Dalam dua dekade terakhir ini, hutan dan bukit Silayur berubah menjadi perumahan-perumahan, di antaranya Bukit Silayur Permai, Vila Esperanza, Pandana, Griya Ngaliyan Asri, dan Permata Puri, belum lagi karena letaknya yang berada di tepi ruas jalan besar. Di lokasi tersebut  sudah ada lebih dari 50 tempat kuliner , mulai dari Pasar Ngaliyan, RS Permata Medika hingga Kedungpane.

Untuk mendukung kawasan ini menjadi salah satu ikon wisata kuliner di Kota Semarang, ada beberapa hal yang masih perlu dibenahi oleh pemerintah diantaranya  ruas jalan setempat yakni Jl Prof Hamka perlu dilebarkan agar tidak menimbulkan kemacetan, bias ditambah juga jalur darurat di wilayah tanjakan Silayur mengingat sering terjadi kecelakaan di lokasi tanjakan tersebut.

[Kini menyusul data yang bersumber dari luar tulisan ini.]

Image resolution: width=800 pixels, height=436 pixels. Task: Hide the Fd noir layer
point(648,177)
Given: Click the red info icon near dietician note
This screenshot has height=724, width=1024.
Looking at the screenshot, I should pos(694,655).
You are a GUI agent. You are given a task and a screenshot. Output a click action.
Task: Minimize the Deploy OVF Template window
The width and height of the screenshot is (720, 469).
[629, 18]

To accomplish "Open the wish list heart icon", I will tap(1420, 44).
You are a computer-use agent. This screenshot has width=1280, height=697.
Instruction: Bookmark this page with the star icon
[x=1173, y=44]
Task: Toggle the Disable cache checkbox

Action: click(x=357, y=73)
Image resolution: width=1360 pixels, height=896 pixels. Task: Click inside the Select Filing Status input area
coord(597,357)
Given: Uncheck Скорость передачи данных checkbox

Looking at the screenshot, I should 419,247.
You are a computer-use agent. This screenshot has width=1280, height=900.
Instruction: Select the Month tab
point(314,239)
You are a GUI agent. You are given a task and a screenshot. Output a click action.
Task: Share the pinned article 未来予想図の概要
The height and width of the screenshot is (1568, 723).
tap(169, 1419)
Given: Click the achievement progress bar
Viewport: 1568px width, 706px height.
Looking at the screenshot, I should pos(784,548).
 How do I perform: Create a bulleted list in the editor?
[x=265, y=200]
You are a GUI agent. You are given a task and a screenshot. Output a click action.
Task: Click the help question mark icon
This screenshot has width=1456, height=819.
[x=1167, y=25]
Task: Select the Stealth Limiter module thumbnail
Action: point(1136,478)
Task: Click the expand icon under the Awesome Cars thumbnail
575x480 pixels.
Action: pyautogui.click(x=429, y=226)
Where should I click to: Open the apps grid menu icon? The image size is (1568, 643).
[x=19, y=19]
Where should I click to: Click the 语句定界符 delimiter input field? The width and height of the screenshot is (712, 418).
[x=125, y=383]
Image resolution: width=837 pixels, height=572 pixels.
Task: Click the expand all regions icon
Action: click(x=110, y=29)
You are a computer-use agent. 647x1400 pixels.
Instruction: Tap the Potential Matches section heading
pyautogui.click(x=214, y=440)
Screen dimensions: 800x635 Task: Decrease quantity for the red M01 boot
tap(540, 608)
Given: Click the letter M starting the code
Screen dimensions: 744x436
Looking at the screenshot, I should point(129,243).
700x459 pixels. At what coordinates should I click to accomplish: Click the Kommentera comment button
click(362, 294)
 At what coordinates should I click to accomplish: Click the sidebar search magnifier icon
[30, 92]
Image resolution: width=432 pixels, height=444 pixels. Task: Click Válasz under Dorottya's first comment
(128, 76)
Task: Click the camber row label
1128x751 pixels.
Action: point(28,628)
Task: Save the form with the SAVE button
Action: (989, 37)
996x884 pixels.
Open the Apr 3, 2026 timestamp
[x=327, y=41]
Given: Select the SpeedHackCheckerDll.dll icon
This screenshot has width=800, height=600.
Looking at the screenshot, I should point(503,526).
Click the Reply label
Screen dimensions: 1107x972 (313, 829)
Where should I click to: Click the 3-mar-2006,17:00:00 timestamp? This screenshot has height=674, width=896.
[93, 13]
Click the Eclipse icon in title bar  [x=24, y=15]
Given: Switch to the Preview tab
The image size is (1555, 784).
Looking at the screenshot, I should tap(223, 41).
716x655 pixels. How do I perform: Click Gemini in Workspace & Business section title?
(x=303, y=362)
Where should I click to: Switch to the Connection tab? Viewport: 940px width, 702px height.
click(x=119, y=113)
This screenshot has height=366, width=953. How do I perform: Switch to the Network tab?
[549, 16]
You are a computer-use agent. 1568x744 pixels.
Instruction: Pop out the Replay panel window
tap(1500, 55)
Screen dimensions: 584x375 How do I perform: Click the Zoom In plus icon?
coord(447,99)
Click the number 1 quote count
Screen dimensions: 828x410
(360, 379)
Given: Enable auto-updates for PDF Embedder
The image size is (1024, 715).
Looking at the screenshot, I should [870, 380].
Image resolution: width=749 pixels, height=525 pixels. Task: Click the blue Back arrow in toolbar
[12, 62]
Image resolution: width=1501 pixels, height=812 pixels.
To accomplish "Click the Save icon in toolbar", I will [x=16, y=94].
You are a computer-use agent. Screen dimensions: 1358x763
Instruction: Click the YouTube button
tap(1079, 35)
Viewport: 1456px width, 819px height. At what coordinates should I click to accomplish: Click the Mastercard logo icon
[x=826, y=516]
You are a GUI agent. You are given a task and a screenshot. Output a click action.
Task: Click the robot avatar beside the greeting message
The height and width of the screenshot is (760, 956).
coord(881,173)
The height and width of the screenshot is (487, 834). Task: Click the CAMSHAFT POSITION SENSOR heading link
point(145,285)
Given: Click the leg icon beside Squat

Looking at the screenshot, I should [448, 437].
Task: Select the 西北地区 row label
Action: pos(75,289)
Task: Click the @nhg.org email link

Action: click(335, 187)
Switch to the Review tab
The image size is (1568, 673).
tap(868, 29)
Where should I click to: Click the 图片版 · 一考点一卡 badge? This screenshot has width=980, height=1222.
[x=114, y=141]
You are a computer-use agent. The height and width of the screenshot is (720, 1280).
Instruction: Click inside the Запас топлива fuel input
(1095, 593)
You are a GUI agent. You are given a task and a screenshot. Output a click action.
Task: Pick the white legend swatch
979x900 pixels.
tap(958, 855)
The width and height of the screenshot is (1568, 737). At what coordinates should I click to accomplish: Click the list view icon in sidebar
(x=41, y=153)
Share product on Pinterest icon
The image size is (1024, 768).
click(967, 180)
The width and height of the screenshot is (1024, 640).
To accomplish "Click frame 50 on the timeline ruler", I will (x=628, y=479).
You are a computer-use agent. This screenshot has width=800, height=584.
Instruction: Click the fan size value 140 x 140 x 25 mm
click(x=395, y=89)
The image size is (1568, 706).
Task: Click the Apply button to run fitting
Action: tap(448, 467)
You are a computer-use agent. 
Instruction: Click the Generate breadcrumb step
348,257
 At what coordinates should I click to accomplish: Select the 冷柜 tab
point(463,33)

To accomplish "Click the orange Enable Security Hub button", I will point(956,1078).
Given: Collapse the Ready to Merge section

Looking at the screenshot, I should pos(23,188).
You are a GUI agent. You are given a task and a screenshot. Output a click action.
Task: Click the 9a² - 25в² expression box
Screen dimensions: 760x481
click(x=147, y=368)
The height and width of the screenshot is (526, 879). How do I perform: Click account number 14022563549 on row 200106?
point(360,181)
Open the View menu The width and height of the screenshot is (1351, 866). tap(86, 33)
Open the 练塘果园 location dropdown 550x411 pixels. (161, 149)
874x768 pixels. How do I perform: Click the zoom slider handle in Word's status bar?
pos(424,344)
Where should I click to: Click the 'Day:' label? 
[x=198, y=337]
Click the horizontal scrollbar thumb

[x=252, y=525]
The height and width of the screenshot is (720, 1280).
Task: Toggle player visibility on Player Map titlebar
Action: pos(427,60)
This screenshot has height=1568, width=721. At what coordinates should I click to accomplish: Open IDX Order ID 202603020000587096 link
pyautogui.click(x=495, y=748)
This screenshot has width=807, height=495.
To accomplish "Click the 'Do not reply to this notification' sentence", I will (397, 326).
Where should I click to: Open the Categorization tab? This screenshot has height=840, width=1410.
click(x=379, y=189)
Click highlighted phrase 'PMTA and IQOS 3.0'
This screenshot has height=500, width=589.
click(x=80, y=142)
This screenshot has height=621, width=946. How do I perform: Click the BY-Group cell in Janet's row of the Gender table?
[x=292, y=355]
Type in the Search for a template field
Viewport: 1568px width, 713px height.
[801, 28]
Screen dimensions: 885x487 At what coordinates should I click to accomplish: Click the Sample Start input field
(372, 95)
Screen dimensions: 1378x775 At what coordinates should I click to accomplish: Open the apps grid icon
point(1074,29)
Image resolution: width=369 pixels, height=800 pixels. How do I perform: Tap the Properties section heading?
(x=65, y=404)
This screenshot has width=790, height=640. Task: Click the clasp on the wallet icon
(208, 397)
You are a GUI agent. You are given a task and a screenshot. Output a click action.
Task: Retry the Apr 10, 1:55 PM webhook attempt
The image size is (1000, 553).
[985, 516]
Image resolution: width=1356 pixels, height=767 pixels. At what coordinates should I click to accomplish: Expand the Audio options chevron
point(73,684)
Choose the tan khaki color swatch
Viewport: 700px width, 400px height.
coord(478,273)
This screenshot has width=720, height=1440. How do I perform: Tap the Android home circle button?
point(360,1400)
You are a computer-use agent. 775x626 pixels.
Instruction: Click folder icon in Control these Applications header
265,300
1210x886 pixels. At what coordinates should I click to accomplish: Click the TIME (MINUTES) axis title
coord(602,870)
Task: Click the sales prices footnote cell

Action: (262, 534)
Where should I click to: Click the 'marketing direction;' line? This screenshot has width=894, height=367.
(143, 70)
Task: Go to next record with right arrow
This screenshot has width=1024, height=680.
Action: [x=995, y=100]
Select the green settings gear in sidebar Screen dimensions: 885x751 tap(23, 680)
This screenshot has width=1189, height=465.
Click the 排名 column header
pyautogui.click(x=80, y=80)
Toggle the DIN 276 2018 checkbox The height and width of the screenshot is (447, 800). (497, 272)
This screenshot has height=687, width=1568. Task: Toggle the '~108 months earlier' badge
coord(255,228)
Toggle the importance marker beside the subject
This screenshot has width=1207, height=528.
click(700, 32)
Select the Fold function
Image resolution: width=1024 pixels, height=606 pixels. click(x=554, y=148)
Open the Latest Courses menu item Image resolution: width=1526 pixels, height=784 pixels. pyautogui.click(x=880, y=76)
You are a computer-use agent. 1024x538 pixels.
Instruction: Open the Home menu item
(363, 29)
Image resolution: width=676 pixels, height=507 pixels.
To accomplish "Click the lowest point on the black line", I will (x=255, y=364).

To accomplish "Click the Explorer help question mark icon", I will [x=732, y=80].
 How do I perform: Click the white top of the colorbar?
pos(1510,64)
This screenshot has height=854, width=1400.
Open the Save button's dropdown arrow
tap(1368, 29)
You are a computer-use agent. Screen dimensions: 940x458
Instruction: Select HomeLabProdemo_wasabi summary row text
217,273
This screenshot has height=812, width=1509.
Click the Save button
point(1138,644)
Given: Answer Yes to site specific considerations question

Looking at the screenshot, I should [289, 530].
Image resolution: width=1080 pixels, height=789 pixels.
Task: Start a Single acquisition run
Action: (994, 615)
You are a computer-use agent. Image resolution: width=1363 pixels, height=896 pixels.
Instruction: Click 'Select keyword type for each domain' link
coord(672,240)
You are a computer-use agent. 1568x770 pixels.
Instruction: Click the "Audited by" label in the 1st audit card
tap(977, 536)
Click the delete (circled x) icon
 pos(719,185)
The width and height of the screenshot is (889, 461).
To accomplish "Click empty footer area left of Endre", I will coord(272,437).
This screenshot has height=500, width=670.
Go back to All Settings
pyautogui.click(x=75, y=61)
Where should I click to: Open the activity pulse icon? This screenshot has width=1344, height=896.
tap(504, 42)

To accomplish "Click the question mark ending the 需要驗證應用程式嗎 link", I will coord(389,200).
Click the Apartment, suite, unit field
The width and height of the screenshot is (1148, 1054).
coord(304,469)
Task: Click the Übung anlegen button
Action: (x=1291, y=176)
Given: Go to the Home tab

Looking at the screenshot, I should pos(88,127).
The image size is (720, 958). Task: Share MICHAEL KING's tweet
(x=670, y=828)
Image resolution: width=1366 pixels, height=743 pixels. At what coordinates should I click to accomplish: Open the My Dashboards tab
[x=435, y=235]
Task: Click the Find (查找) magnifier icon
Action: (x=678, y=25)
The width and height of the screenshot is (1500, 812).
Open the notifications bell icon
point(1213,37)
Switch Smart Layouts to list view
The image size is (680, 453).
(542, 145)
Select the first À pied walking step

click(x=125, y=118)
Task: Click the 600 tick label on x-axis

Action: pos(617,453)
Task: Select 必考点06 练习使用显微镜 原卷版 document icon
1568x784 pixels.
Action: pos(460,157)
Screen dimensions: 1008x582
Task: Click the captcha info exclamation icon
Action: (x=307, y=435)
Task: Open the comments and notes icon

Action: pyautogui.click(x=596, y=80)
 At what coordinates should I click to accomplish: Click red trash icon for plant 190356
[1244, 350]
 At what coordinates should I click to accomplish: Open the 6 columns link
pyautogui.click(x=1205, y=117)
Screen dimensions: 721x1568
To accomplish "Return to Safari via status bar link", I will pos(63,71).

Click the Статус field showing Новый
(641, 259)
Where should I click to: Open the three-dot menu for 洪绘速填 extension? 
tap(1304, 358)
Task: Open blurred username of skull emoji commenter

Camat Ngaliyan  berkoordinasi dengan Dinas Pekerjaan Umum Kota Semarang berencana membangun jalur darurat atau jalur penyelamat di kawasan tersebut. Pihaknya juga beedialog dengan Dinas Perdagangan untuk pergembangan kawasan wisata kuliner disana. Ada rencana, dinas terkait merevitalisasi dan melengkapi Pasar Ngaliyan dengan pujasera.